> _WHAT YOU HAVE TO DO_
Using the records below, transcribe word for word the stretch from the line that contains "Open the header goto menu dropdown" through the line that contains "Task: Click the Targeted Language group title", both end lines included, and nothing else.

───── RECORDS FOR THIS TASK ─────

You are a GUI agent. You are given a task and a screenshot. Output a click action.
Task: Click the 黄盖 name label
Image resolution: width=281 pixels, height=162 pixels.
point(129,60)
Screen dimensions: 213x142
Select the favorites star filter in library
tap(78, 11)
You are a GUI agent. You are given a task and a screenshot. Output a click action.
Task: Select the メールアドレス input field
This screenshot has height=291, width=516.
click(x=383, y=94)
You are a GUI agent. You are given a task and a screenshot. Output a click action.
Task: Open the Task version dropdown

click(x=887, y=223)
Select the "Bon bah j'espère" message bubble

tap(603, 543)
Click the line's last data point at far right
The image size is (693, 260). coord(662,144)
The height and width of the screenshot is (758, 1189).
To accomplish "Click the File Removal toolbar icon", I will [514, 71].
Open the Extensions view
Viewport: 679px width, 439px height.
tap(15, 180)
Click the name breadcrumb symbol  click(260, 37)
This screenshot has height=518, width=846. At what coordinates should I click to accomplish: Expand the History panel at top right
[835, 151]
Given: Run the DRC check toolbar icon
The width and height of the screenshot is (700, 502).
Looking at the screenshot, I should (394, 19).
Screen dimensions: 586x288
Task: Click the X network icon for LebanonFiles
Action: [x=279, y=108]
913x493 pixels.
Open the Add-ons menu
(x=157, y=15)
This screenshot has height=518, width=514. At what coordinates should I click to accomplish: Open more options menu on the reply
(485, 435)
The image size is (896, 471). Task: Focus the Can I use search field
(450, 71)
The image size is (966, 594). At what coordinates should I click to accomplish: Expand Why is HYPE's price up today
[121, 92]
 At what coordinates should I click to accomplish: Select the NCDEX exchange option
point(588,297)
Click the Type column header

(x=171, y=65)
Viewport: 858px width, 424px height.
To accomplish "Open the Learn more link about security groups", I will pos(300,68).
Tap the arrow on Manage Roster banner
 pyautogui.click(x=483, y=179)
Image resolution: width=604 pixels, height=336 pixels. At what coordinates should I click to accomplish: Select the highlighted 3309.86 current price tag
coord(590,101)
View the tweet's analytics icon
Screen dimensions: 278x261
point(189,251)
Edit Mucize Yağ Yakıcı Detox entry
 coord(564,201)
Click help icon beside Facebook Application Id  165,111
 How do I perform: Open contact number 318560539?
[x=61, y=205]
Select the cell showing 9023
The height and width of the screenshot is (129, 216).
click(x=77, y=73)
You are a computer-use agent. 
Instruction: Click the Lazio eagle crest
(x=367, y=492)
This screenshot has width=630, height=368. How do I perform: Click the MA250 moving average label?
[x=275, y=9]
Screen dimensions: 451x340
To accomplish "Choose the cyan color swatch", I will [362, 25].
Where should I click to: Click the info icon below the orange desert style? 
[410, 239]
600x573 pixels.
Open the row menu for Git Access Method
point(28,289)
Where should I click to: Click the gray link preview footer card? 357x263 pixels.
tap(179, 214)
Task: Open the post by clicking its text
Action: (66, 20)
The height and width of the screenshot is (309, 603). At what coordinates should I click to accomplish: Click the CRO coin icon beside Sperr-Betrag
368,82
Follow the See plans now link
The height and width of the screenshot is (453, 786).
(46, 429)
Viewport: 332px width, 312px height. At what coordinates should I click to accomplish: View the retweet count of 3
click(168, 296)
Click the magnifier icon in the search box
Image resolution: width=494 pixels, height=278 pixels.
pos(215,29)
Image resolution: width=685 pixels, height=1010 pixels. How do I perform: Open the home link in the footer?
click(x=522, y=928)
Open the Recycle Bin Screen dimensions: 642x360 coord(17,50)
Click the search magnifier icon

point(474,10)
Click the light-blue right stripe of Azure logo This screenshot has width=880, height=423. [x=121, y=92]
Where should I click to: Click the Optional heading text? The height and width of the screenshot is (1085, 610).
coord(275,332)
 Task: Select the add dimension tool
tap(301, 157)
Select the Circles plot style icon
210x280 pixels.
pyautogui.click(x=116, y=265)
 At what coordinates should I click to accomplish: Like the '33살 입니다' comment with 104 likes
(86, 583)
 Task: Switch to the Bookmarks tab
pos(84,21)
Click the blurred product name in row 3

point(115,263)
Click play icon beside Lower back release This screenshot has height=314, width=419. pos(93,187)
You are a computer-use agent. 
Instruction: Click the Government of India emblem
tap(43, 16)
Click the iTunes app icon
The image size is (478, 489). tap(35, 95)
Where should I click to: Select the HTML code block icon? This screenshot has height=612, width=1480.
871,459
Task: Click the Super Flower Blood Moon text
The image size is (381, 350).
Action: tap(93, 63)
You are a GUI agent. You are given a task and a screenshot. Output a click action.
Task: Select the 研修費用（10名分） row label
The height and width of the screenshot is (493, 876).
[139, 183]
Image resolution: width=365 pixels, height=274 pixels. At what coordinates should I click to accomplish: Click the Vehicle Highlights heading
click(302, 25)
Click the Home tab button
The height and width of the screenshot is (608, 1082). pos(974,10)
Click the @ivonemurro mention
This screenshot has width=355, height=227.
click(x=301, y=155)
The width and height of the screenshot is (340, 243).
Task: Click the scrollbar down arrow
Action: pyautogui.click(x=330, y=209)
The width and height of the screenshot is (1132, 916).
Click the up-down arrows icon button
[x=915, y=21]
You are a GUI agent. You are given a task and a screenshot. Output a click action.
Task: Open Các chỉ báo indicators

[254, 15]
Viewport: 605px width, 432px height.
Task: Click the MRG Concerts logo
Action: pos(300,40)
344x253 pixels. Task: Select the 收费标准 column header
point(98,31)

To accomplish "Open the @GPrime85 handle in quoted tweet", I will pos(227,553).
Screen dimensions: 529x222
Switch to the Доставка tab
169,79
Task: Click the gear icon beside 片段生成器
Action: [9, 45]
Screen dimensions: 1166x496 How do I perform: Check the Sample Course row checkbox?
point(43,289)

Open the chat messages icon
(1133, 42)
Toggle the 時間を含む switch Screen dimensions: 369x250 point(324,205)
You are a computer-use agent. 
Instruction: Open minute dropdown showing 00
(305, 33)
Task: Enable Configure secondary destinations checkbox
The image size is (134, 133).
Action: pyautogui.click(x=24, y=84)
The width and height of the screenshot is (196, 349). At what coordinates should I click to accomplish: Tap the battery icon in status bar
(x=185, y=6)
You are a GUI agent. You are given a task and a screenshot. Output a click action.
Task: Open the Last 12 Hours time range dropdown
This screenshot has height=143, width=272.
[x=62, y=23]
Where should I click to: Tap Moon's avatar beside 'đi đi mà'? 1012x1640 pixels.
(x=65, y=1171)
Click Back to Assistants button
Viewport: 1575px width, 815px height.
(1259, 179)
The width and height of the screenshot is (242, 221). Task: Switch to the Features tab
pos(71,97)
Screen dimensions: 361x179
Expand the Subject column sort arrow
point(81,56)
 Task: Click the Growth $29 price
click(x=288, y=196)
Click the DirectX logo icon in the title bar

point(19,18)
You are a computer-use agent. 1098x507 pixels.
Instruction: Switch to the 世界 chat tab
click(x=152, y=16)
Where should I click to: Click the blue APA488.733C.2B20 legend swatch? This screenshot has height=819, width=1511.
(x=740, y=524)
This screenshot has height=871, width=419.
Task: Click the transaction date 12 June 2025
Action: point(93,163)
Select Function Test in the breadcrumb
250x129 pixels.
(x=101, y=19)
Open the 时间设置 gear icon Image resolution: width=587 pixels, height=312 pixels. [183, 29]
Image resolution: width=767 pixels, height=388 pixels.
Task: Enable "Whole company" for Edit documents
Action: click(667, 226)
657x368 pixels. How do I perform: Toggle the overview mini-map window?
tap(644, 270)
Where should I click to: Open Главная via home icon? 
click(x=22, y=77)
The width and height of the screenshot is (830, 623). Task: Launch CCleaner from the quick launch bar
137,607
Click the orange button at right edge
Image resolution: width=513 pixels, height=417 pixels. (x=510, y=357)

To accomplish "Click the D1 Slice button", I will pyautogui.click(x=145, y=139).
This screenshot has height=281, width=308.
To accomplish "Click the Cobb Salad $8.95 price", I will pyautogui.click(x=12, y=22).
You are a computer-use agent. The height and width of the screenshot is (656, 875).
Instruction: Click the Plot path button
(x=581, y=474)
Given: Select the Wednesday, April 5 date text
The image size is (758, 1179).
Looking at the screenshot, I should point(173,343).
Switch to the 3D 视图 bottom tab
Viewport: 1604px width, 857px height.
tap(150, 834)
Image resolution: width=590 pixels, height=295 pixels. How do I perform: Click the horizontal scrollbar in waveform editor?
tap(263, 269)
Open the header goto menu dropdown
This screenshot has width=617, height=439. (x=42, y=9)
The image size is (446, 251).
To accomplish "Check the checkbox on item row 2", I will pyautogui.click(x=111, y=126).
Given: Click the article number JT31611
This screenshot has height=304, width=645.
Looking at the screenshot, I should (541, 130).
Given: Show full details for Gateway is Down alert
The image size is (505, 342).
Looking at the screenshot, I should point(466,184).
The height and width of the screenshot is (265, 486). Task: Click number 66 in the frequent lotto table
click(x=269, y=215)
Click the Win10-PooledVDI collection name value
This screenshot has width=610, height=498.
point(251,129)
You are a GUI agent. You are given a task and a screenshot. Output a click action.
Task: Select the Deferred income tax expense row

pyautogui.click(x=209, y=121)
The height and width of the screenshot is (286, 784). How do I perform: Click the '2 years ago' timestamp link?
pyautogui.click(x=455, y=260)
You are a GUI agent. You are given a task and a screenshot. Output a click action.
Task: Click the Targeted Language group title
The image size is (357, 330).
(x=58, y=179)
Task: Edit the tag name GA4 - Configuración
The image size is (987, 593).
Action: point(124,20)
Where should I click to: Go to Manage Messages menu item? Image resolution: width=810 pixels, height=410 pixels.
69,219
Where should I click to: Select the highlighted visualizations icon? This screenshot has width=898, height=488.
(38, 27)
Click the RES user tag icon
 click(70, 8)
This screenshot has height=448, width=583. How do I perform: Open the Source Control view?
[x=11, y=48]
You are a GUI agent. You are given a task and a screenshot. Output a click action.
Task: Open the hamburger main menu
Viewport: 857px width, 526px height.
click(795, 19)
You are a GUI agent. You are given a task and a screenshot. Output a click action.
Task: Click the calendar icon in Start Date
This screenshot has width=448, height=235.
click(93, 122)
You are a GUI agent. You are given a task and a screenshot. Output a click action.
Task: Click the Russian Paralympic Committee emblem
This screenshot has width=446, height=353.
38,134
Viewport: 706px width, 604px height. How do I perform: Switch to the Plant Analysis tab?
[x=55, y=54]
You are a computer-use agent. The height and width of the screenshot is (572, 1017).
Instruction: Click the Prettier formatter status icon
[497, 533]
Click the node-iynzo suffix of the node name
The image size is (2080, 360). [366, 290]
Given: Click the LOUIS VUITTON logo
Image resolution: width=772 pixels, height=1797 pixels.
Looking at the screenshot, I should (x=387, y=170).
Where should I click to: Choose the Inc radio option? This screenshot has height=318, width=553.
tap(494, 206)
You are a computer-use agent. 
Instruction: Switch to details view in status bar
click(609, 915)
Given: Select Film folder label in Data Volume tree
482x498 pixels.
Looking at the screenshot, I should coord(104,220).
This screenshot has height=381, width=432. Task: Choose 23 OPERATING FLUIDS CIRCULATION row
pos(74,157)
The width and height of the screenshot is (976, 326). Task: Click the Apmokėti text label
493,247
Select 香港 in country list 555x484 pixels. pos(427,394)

─────

> _TASK OUTPUT_
Open the header goto menu dropdown
This screenshot has width=617, height=439. (x=42, y=9)
The image size is (446, 251).
To accomplish "Check the checkbox on item row 2", I will pyautogui.click(x=111, y=126).
Given: Click the article number JT31611
This screenshot has height=304, width=645.
Looking at the screenshot, I should (541, 130).
Given: Show full details for Gateway is Down alert
The image size is (505, 342).
Looking at the screenshot, I should point(466,184).
The height and width of the screenshot is (265, 486). Task: Click number 66 in the frequent lotto table
click(x=269, y=215)
Click the Win10-PooledVDI collection name value
This screenshot has width=610, height=498.
point(251,129)
You are a GUI agent. You are given a task and a screenshot. Output a click action.
Task: Select the Deferred income tax expense row

pyautogui.click(x=209, y=121)
The height and width of the screenshot is (286, 784). How do I perform: Click the '2 years ago' timestamp link?
pyautogui.click(x=455, y=260)
You are a GUI agent. You are given a task and a screenshot. Output a click action.
Task: Click the Targeted Language group title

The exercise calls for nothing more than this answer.